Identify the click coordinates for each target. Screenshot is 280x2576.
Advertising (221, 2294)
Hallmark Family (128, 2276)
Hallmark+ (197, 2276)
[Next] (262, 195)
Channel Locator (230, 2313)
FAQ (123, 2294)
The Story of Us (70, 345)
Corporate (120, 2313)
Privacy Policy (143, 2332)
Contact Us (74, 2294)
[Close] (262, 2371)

● Instructions for the task:
Nothing but the lines from the start of the data above through the line with "Privacy Policy (143, 2332)" should appear in your answer, copied exactly.

● Exercise result:
Identify the click coordinates for each target. Screenshot is 280x2576.
Advertising (221, 2294)
Hallmark Family (128, 2276)
Hallmark+ (197, 2276)
[Next] (262, 195)
Channel Locator (230, 2313)
FAQ (123, 2294)
The Story of Us (70, 345)
Corporate (120, 2313)
Privacy Policy (143, 2332)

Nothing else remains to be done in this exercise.